Lors du concile de Ferrare-Florence, qui avait pour but de réaliser l'union entre l'Église romaine et l'Église grecque schismatique, le patriarche de Constantinople mourut, en laissant son Extrema sententia, à savoir une déclaration comme quoi il reconnaissait le Pontife romaine et l'enseignement de l'Église catholique :
"Joseph, par la miséricorde divine, archevêque de Constantinople, la nouvelle Rome, et patriarche œcuménique. Arrivé au terme de ma vie, et sur le point de payer la dette commune de l'humanité, je veux, avec la grâce de Dieu, exposer ouvertement par écrit à mes fils la foi que je professe et la signer. Donc, tout ce que reconnaît et enseigne l'Église catholique et apostolique de Notre-Seigneur Jésus-Christ, je le reconnais moi aussi et j'affirme solennellement que j'y adhère en tout. Je reconnais également le saint Père des Pères, le suprême pontife et représentant de Notre-Seigneur Jésus-Christ, le pape de l'ancienne Rome. Je reconnais aussi le purgatoire. En foi de quoi je soussigne, le 9 juin 1439, de la deuxième indiction."
A priori, en lisant ce document les personnes de l'avis de Laurent Morlier y verraient une reconnaissance formelle du pape, suffisante à manifester le "ralliement" du patriarche grec. Pourtant, voici ce que Charles-Joseph Hefele écrit dans son Histoire des conciles :
"D'abord, il est absolument inexact que la Sententia contienne un reconnaissance inconditionnelle des soi-disant prétentions romaines. En exprimant son accord avec l'Église romaine sur le dogme, le patriarche ne fait que répéter sous une forme sommaire la décision déjà établie, avec son consentement et celui de l'empereur, par les députés grecs le 7 juin et présentée au pape le 8. Si réellement il aspirait à l'union, il ne pouvait pas agir autrement.

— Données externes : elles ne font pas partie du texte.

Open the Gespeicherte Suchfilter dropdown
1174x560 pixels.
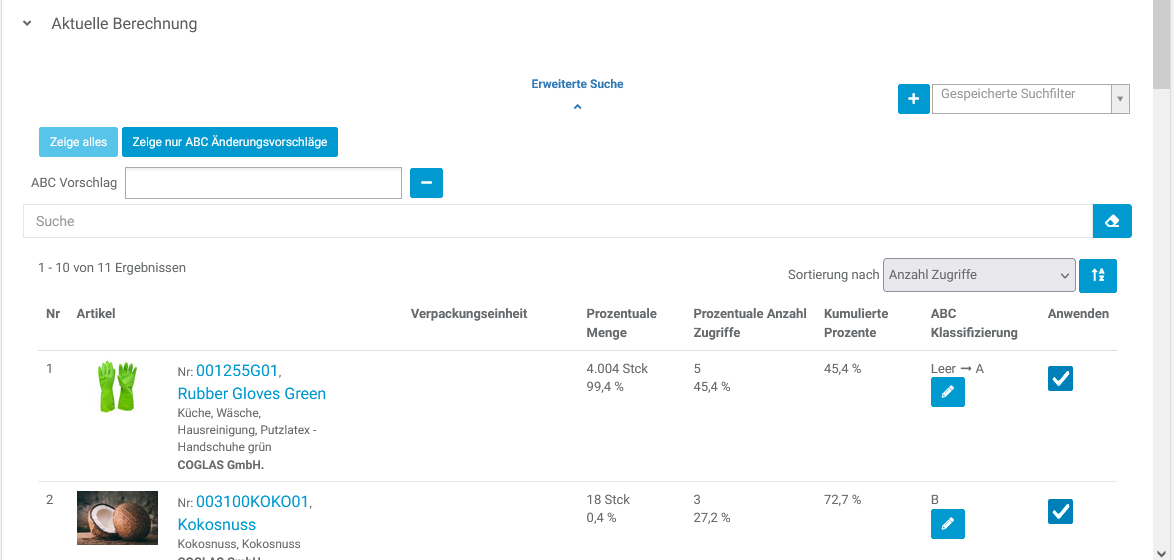coord(1120,99)

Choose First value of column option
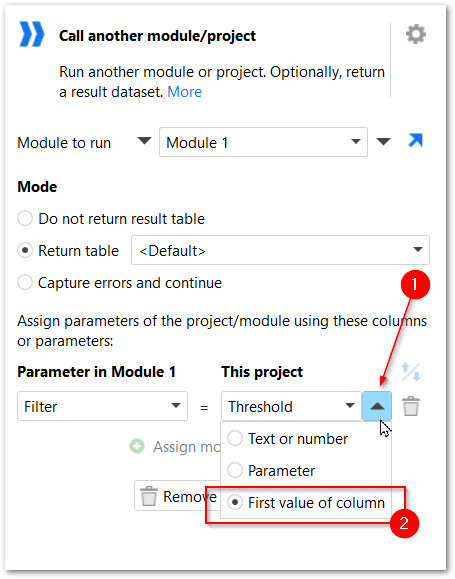tap(306, 503)
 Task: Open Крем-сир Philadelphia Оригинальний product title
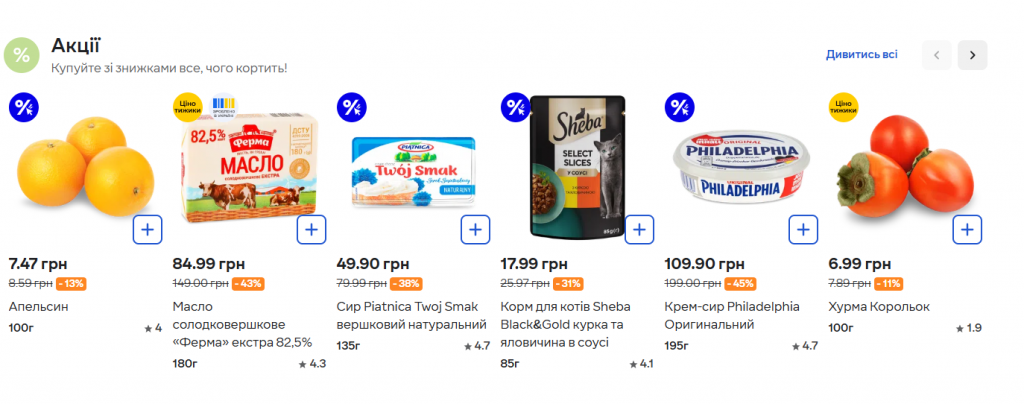[732, 315]
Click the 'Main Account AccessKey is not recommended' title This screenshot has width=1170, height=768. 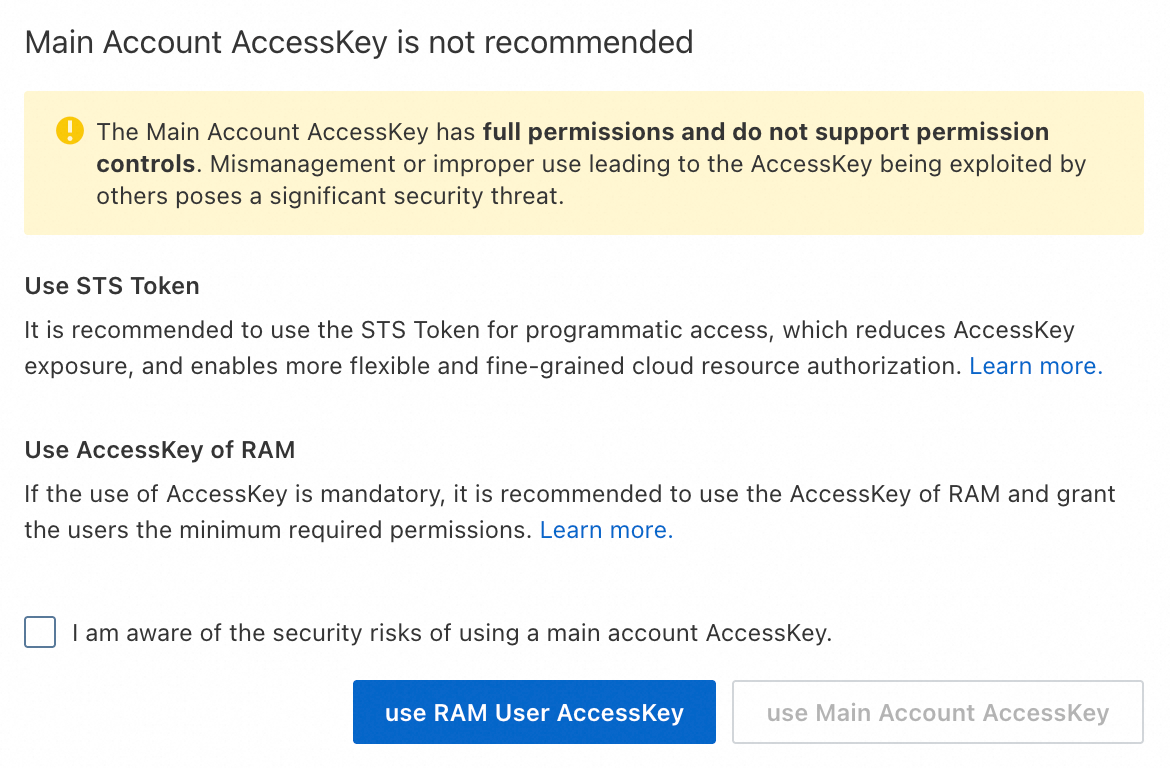coord(359,42)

"Deuxièmement, l'Extrema sententia reconnaît sans doute la primauté du pape, mais en termes si généraux que le patriarche demeurait sur ce point évidemment bien au-dessous de ce qu'attendaient les Latins à Florence. Ses expressions n'impliquent même pas nécessairement le primatus jurisdictionis et pouvaient s'entendre dans le sens d'un simple primatus honoris, qu'aucun Grec ne récusait. De nos jours encore les prêtres russes récitent la prière suivante à la fête de saint Silvestre pape : 'Tu es la tête de l'assemblée sainte, tu illumines le trône du prince des apôtres, supérieur divin des saints évêques' ; et pour la fête de saint Léon III pape : "Ô toi, le suprême pasteur de l'Église, tu tiens la place de Jésus-Christ,etc." Sincèrement, l'Extrema sententia s'exprime-t-elle avec plus de force sur la primauté ?"
On voit ici que ce qui aurait pu ressembler à une déclaration pieuse et sincère aux yeux du profane est en réalité une déclaration en-dessous des exigences du pape de l'époque et de l'Église romaine. Pourtant le patriarche grec allait jusqu'à reconnaître qu'il était d'accord avec le Pontife Romain en matière de doctrine ; ce qui n'est visiblement pas le cas de Mgr Fellay vis-à-vis de l'antipape François !
Contrairement à ce que prétend Laurent Morlier, une reconnaissance purement nominale est insuffisante ; et ce cas historique nous en donne une belle illustration, puisque le patriarche, tout en reconnaissant le pape sur le plan théorique (d'une manière d'ailleurs bien imparfaite), n'était qu'en voie d'union, et non pas rallié définitivement. Certes, il semble avoir été inhumé dans une église des environs, comme s'il était catholique romain ; mais c'est parce qu'il aspirait à l'union avant de mourir. S'il avait continué à vivre il aurait dû manifester une obéissance pratique et sans réserve. Après tout, de mémoire la plupart des unionistes de ce concile ont retourné leur veste en rentrant chez eux.